File "workflow.py", line 40, in <module>
fire.Fire(DDGDABench)
File "/home/longc/anaconda3/envs/qlib/lib/python3.8/site-packages/fire/core.py", line 143, in Fire
component_trace = _Fire(component, args, parsed_flag_args, context, name)
File "/home/longc/anaconda3/envs/qlib/lib/python3.8/site-packages/fire/core.py", line 477, in _Fire
component, remaining_args = _CallAndUpdateTrace(
File "/home/longc/anaconda3/envs/qlib/lib/python3.8/site-packages/fire/core.py", line 693, in _CallAndUpdateTrace
component = fn(*varargs, **kwargs)
File "/home/longc/anaconda3/envs/qlib/lib/python3.8/site-packages/qlib/contrib/rolling/ddgda.py", line 335, in run
self._dump_meta_ipt()
File "/home/longc/anaconda3/envs/qlib/lib/python3.8/site-packages/qlib/contrib/rolling/ddgda.py", line 213, in _dump_meta_ipt
internal_data.setup(trainer=TrainerR)
File "/home/longc/anaconda3/envs/qlib/lib/python3.8/site-packages/qlib/contrib/meta/data_selection/dataset.py", line 84, in setup
assert 0 == len(recorders), "An empty experiment is required for setup `InternalData`"
AssertionError: An empty experiment is required for setup `InternalData`
I met this empty recorders error here. I struggled to check the code but I did not have a clue now.

▶ Stored data entries
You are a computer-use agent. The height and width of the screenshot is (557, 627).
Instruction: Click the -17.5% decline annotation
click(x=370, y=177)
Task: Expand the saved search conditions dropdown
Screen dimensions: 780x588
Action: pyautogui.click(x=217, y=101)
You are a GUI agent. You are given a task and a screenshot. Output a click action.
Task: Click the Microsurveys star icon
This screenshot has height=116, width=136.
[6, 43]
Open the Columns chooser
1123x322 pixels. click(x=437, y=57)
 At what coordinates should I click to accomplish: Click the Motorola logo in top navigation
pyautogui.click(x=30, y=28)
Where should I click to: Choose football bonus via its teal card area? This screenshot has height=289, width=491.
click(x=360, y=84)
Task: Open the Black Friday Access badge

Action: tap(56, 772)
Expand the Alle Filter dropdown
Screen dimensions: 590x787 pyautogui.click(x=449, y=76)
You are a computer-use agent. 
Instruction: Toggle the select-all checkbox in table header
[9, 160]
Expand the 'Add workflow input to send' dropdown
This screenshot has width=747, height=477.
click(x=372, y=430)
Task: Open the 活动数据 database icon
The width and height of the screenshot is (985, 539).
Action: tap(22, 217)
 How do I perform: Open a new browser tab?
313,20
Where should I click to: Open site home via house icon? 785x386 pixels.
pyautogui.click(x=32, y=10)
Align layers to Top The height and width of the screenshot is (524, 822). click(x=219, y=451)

▶ TASKS TO COMPLETE
- A) In the traceback excerpt, at which line number and in which function of dataset.py is the AssertionError raised?
- B) Carry the forum post about the `InternalData` assertion error forward from its last sentence.

▶ ANSWERS
- A) Line 84, in the setup function.

- B)
Below is the version of my packages relatively
(qlib) [longc@arch DDG-DA]$ python3
Python 3.8.18 | packaged by conda-forge | (default, Dec 23 2023, 17:21:28)
[GCC 12.3.0] on linux
Type "help", "copyright", "credits" or "license" for more information.
>>> import qlib
>>> import pandas as pd
>>> import numpy as np
>>> import torch
>>> print("Qlib version:", qlib.__version__)
Qlib version: 0.9.3
>>> print("Pandas version:", pd.__version__)
Pandas version: 1.5.3
>>> print("NumPy version:", np.__version__)
NumPy version: 1.23.5
>>> print("PyTorch version:", torch.__version__)
PyTorch version: 1.11.0+cu113
I really appreciate any help if possible. Thanks!!!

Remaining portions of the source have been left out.